-- Yönergeler ve koşullar --
Kore işçi hareketiyle ilgili metinden, "Genelde ilerici hareketler" sözlerini içeren yerle başlayıp "buna bağlı bireycileşme." ile biten bölümü harfi harfine çıkarın.

Genelde ilerici hareketler ve özellikle işçi hareketi açısından bir çeşit “Kore istisnası” vardır. G. Kore, iki yönden istisnadır. Bu tür hareketlerin “geçmişteki yokluğu” ve “gecikmiş yükselişi”.

3. Dünya standartlarına göre değerlendirildiğinde bile, G. Kore işçi hareketi 1980’lere kadar istisnai düzeyde zayıftı. İşçi hareketleri komünizmle bir tutuluyordu ve “sınıf” kelimesi akademik alanda dahi yasaktı. Bunun bir kaç nedeni var.

1.Kore savaşı ve ulusun bunun ardından gelen bölünüşünün sonucu olarak ideolojik mücadele alanının aşırı ölçüde darlığı.

2.Sendikalar üzerindeki devlet baskısı ve “devlet korporosyoncusu” kontrol.

3.Sanayinin esas olarak küçük fabrikalara dayalı biçimlenişi nedeniyle işçi sınıfının dağınıklığı.

Ulus çapındaki eğitim tutkusunun sonucu olan yüksek düzeydeki toplumsal hareketlilik ve sınıftaki buna bağlı bireycileşme.

Fakat, 1980’lerin başında birşeyler değişmeye başladı. 1980’de, Cumhurbaşkanı Park suikastı ardından gelen birkaç aşamalı askeri darbe sırasında, ordunun resmi rakamlarla 200, fakat iddialara göre 2000 sivili öldürdüğü Kwangju katliamı, G. Kore’deki radikal hareketleri Kore savaşından bu yana ilk kez canlandırdı. Sonuç özellikle öğrenciler arasında ani bir “Marksizm patlaması”(2) ve radikal hareketler oldu.

Bu hareketler, 1970’lerin ağır, sanayileşmesi ile yeni ortaya çıkan işçi sınıfı içinde yavaşça yayıldı. Küçük fabrikaların baskın olduğu dönemdeki parçalanmış işçi sınıfının aksine, sanayinin yeni koşullarında yüksek derecede yoğunlaşmış bütün ekonomiyi felç edebilecek stratejik güce sahip, fakat “premodern” iş ilişkileri ve koşullarının acısını çeken bir sınıf ortaya çıktı.

Bu yüzden, özellikle Sovyet blokunun çöküşünden sonra dünyanın birçok yerinde marksizm benzeri görülmemiş bir kriz içindeyken, G. Kore’de marksizm de işçi sınıfı hareketi de benzeri görülmemiş bir “patlama” ve “yükseliş” yaşadı. Özellikle, askeri hükümetin egemenliğini sürdürme planına muhalefet eden 1987’deki Haziran Halk Hareketi ile kazanılan “demokratikleşme” bu eğilimi hızlandırdı. Baskıcı devlet aygıtının zayıflaması, Kore işçi sınıfının uzun sessizliğini kırıp tüm ülkede sokakları doldurduğu tarihi Büyük Temmuz-Ağustos İşçi Hareketi’ni ateşledi.

-- Verilen bilgiler --
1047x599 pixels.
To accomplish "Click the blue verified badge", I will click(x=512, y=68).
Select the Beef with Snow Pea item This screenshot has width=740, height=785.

-- Alıştırma sonucu --
Genelde ilerici hareketler ve özellikle işçi hareketi açısından bir çeşit “Kore istisnası” vardır. G. Kore, iki yönden istisnadır. Bu tür hareketlerin “geçmişteki yokluğu” ve “gecikmiş yükselişi”.

3. Dünya standartlarına göre değerlendirildiğinde bile, G. Kore işçi hareketi 1980’lere kadar istisnai düzeyde zayıftı. İşçi hareketleri komünizmle bir tutuluyordu ve “sınıf” kelimesi akademik alanda dahi yasaktı. Bunun bir kaç nedeni var.

1.Kore savaşı ve ulusun bunun ardından gelen bölünüşünün sonucu olarak ideolojik mücadele alanının aşırı ölçüde darlığı.

2.Sendikalar üzerindeki devlet baskısı ve “devlet korporosyoncusu” kontrol.

3.Sanayinin esas olarak küçük fabrikalara dayalı biçimlenişi nedeniyle işçi sınıfının dağınıklığı.

Ulus çapındaki eğitim tutkusunun sonucu olan yüksek düzeydeki toplumsal hareketlilik ve sınıftaki buna bağlı bireycileşme.